# vektorgrafik erstellen



## aleX Angel (23. September 2004)

Hallo,

ich habe jetzt ziemlich lange hier rum gesucht und doch nicht gefunden was ich brauche
Ich möchte bitte wissen, wie ich aus einem normalen Photo eine Vektorgrafik erstellen kann mit photoshop.

Vielen dank für eure hilfe
alex


----------



## Markus Kolletzky (23. September 2004)

Hallo,

Es gibt viele viele Tutorials darüber im Netz, aber das meiner Meinung nach
Beste findest Du hier. Ist zwar auf englisch, aber sehr gut beschrieben.
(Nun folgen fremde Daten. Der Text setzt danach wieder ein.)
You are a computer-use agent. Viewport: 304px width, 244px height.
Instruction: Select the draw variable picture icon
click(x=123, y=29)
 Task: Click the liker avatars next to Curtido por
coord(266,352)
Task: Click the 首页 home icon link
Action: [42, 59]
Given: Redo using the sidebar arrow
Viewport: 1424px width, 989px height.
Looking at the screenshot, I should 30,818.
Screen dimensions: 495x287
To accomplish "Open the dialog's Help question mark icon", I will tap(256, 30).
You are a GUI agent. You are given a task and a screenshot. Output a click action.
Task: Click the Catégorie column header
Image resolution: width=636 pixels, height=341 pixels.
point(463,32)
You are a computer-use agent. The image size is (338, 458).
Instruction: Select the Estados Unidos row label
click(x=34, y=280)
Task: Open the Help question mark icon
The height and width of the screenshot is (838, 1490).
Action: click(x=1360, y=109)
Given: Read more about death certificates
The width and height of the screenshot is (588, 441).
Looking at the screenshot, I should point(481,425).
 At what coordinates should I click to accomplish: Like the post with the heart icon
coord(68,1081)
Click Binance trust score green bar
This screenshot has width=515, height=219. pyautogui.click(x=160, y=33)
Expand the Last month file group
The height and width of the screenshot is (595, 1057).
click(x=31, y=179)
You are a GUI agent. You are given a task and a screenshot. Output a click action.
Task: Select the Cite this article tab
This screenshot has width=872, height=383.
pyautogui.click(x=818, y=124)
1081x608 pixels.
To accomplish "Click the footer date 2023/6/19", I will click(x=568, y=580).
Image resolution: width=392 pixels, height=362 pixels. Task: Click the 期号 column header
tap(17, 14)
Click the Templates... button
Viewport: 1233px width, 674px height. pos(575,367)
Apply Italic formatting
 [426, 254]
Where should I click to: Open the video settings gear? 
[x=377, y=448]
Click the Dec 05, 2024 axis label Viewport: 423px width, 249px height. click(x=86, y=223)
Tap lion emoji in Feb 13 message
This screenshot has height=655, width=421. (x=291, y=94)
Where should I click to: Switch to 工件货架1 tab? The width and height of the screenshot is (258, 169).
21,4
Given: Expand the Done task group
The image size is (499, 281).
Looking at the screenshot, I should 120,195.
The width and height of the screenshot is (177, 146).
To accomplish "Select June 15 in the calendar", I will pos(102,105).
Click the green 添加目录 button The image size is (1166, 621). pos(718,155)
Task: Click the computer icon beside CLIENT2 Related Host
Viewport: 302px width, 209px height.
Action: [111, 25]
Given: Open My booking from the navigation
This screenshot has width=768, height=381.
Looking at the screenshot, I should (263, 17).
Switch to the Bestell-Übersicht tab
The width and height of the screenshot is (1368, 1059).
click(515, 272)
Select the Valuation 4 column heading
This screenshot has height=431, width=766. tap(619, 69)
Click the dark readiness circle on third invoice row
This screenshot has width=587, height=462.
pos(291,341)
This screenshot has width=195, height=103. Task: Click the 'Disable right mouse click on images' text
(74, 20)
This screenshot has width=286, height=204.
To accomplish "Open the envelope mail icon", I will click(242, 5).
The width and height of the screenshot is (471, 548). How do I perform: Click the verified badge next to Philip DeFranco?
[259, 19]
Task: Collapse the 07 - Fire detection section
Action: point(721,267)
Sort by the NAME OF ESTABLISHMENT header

http://www.heathrowe.com/tuts/vector.asp

Gruss Markus


----------



## möp (23. September 2004)

Da würde mich aber interessieren, wie ich die Vektorformen auch als Vektordatei auf Photoshop rausbekomme


----------



## Markus Kolletzky (23. September 2004)

Exportieren => Pfade/ Illustrator und schon hast Du die Pfade einem 
schönen ai-Format und kannst damit in jedem beliebigem Vektorprogramm
weiterarbeiten.

Gruss


----------



## möp (23. September 2004)

Danke - gut zu wissen


----------